Your answer should be the exact lines of the data below from the one containing "Kuşadası'nda Mali Müşavirlik" through the one containing "Seferihisar'da Mali Müşavirlik"; please include nothing else.

**Material supplied:**

┄┄┄┄┄┄

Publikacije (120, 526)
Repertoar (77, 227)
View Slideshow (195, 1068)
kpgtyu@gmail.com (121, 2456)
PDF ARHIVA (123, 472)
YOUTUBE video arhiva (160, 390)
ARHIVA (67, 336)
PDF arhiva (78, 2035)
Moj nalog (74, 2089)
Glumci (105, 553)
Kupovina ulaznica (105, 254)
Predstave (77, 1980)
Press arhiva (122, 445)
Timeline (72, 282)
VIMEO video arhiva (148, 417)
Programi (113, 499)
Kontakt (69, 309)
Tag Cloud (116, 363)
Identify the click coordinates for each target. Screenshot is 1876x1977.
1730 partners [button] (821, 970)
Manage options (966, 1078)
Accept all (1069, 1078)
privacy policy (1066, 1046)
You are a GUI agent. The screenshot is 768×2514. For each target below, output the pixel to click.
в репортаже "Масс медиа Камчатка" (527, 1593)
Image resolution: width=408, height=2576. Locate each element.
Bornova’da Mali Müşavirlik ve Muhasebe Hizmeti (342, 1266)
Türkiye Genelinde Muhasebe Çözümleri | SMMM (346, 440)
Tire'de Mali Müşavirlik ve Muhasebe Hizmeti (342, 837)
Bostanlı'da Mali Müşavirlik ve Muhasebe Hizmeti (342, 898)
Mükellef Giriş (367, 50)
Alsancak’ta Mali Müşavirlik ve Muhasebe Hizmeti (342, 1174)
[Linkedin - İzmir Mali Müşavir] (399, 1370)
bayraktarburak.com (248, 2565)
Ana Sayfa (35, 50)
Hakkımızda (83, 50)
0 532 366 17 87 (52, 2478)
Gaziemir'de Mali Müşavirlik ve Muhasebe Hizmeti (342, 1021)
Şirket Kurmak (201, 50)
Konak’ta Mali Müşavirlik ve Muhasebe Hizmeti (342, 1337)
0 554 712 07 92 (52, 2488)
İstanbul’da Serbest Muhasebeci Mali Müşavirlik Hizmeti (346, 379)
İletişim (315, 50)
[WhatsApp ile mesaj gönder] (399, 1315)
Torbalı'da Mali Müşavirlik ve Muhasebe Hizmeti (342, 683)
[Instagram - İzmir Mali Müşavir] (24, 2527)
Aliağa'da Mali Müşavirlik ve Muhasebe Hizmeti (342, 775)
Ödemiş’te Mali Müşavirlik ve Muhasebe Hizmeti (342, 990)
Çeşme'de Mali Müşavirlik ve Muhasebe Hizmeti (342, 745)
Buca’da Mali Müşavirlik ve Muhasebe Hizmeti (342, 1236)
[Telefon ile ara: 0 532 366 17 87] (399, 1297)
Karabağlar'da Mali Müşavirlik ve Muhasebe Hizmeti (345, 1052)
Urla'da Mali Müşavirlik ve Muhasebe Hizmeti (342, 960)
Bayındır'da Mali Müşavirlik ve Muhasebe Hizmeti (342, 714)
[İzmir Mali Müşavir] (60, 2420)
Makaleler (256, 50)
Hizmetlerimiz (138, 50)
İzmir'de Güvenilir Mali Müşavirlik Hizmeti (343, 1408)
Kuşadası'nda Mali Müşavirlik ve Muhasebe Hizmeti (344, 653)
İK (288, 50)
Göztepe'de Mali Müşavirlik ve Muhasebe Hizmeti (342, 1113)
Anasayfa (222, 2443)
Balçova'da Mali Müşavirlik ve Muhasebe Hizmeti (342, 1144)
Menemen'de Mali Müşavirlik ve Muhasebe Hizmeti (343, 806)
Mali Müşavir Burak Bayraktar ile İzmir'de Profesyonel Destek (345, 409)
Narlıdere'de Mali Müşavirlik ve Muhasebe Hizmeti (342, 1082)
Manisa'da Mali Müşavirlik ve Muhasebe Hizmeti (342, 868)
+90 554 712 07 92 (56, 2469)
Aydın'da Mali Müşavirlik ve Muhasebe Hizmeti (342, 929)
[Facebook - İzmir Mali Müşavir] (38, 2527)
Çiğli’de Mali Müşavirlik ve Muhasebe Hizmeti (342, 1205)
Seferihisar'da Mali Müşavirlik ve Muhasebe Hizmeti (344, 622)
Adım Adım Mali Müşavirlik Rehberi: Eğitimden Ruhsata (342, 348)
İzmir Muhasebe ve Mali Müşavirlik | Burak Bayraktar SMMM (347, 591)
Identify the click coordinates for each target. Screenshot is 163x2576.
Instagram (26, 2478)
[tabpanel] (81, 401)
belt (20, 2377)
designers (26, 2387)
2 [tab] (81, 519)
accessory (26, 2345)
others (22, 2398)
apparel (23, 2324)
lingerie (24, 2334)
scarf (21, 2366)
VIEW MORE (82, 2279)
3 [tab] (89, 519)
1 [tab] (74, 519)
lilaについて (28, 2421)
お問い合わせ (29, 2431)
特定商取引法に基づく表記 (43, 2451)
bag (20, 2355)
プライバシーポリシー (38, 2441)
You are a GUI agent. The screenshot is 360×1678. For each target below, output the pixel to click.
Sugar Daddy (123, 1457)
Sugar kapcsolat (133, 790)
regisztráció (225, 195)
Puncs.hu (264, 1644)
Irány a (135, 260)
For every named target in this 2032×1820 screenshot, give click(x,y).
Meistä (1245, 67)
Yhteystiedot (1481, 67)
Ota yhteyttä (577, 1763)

┄┄┄┄┄┄

**Response box:**
Kuşadası'nda Mali Müşavirlik ve Muhasebe Hizmeti (344, 653)
İK (288, 50)
Göztepe'de Mali Müşavirlik ve Muhasebe Hizmeti (342, 1113)
Anasayfa (222, 2443)
Balçova'da Mali Müşavirlik ve Muhasebe Hizmeti (342, 1144)
Menemen'de Mali Müşavirlik ve Muhasebe Hizmeti (343, 806)
Mali Müşavir Burak Bayraktar ile İzmir'de Profesyonel Destek (345, 409)
Narlıdere'de Mali Müşavirlik ve Muhasebe Hizmeti (342, 1082)
Manisa'da Mali Müşavirlik ve Muhasebe Hizmeti (342, 868)
+90 554 712 07 92 (56, 2469)
Aydın'da Mali Müşavirlik ve Muhasebe Hizmeti (342, 929)
[Facebook - İzmir Mali Müşavir] (38, 2527)
Çiğli’de Mali Müşavirlik ve Muhasebe Hizmeti (342, 1205)
Seferihisar'da Mali Müşavirlik ve Muhasebe Hizmeti (344, 622)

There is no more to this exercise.